Veröffentlicht am 24. März 2023

Lana Del Rey im knallharten Fan-Review

Die grössten Fans, so heisst es, seien die härtesten Kritiker. Für das Review zum neuen Lana Del Rey-Album haben wir darum einen Hardcore-Fan der Pop-Ikone in die Redaktion eingeladen und hören uns gemeinsam das aktuelle Album an.

Journalist

Das vierte Album innerhalb von vier Jahren – Lana ist ein Workaholic. Arbeitswut geht aber nicht immer mit Qualität einher, was sich auch am Konsens der letzten beiden Alben der Sängerin zeigt. Dieser geht weit auseinander und auch wenn nicht wenige Stimme wohlwollend über «Chemtrails over the Country Club» und «Blue Bannister» sprechen, so ist der Hype um Lana doch merklich abgekühlt.

«Did you know that there’s a tunnel under Ocean Blvd» möchte das Feuer wieder anzünden. Ob das geklappt hat, verrät unser Review mit Lana Del Rey-Superfan Caitlyn, die Lanas Songs so oft hört, dass Spotify sie persönlich angerufen hat, um zu fragen, ob bei ihr alles in Ordnung sei.

«The Grants»

Caitlyn: Ein schöner Song mit schönen Lyrics. Die Idee, dass wir unsere Erinnerungen mitnehmen, wenn wir sterben, gefällt mir. Ist das makaber? Egal.

«Did you know that there’s a tunnel under Ocean Blvd»

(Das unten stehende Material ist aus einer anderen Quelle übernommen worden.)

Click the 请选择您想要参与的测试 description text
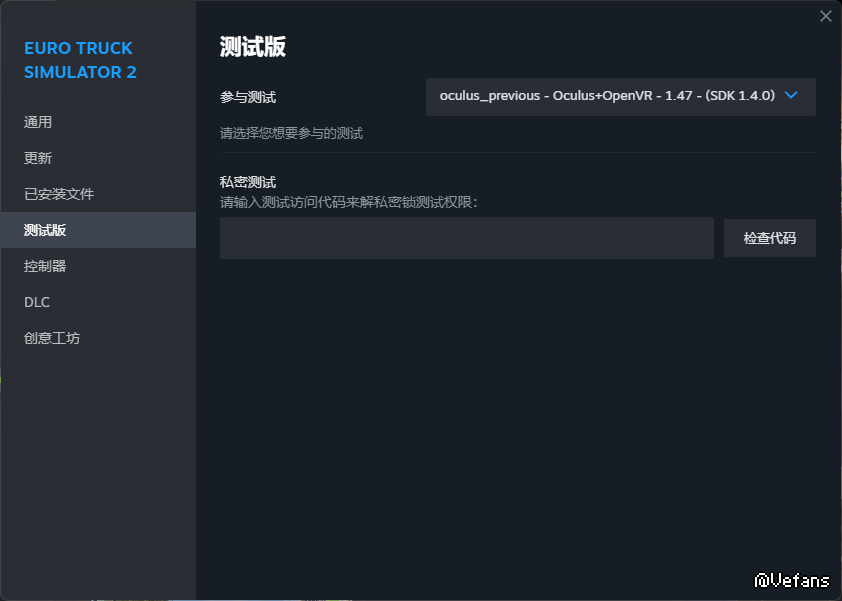Screen dimensions: 842x601 291,133
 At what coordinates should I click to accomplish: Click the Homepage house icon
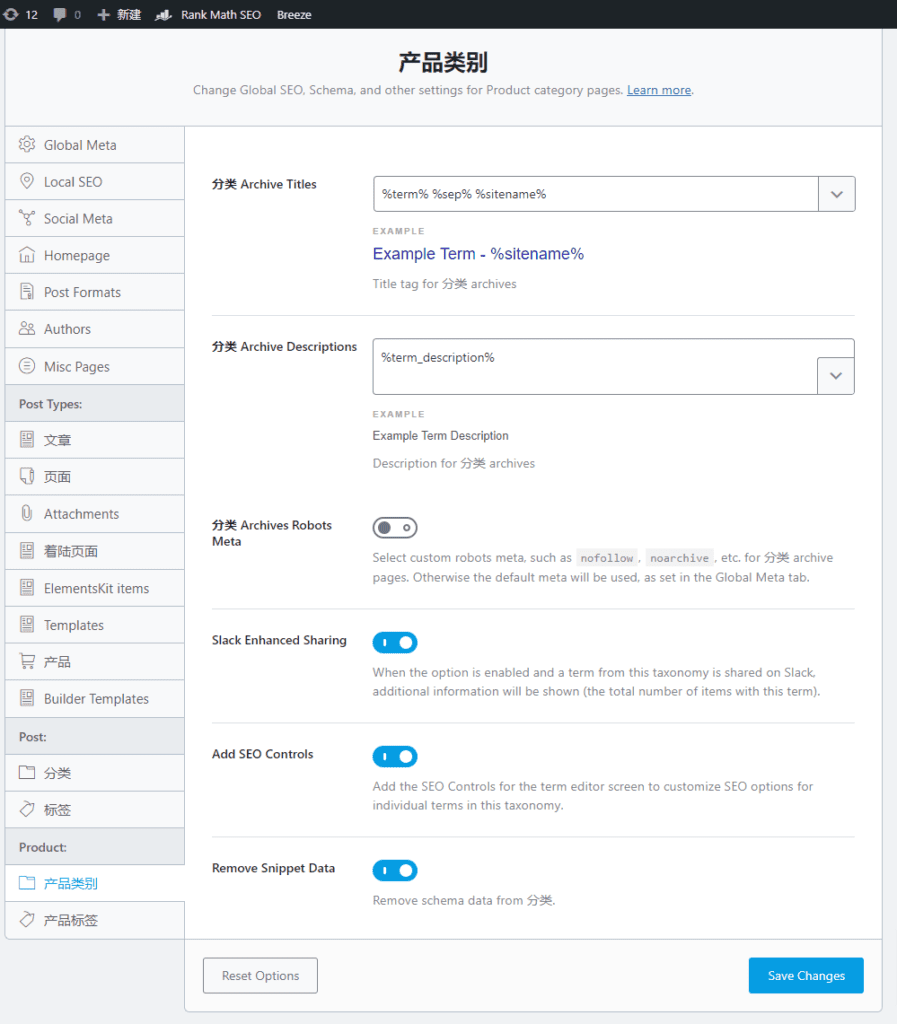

Den Titeltrack mochte ich zu Beginn nicht wirklich, mitterweile bin ich aber ziemlich angetan davon. Vor allem die Textzeile: «Fuck me to death, love me until I love myself».

«Sweet»

Guter Vibe. Vielleicht weil ich aus Kalifornien bin? Mir gefallen die vielen Los Angeles-Verweise, aber der eigentliche Song ist langweilig.

A&W

«I haven’t done a cartwheel since I was nine.» ist wahrscheinlich die dümmste Zeile, die Lana je verfasst hat. Den Rest des Songs mag ich aber, er klingt sehr nach ihrem Signature-Sound. Ausserdem erzählt sie darin über die öffentliche Wahrnehmung ihrer Personen und was es bedeutet, als Frau im Musikbusiness älter zu werden. Ein wichtiges Thema.

Judah Smith Interlude

Oof, braucht das Zwischenstück mit dem Sermon von einem Megachurch-Pfarrer ebenfalls eine Meinung? Nun denn. Könnte schlimmer sein, die Message dahinter ist eigentlich schon fast…kreativ? Er spricht über Verlangen und Kunstfertigkeit, was ja eigentlich ganz gut zum Album passt.

Candy Necklace

Klarer Filler-Track. Ziemlich langweilig, der Verweis auf «Cinnamon Girl» von «Norman Fucking Rockwell» gefällt mir aber.

Jon Batiste Interlude

Wieder ein Zwischenstück. Jon Batiste ist cool und kommt aus der selben Stadt wie meine Mutter. Viel mehr kann ich dazu nicht sagen. Das Interlude fügt sich aber gut ins Album ein.

Kintsugi

Wie auch bei «The Grants» geht’s hier um die Familie, respektive um den Tod innerhalb der Familie. Ein rührendes Stück und ich glaube die Zeile «That’s how the light gets in» ist ein Verweis auf Leonard Cohens «Anthem». Würde Sinn machen, weil «Kintsugi» beschreibt die japanische Kunst der Reparatur von Tongefässen mittels Gold und Cohen Wiederum singt: There is a crack, there is a crack in everything, that’s how the light gets in.». Cooles Storytelling.

Fingertips

Ein Song über mentale Gesundheit, Suizid und Familie, mehrheitlich den Suizid ihres Onkels und die schwierige Beziehung zu ihrer Mutter. Schwermütig aber unbeeindruckend

Paris, Texas

Verspielt und fast schon magisch. Wie der Soundtrack zu einer Ballettaufführung. Nicht, dass ich eine Ahnung von Ballet hätte, aber auf jeden Fall sehr schön.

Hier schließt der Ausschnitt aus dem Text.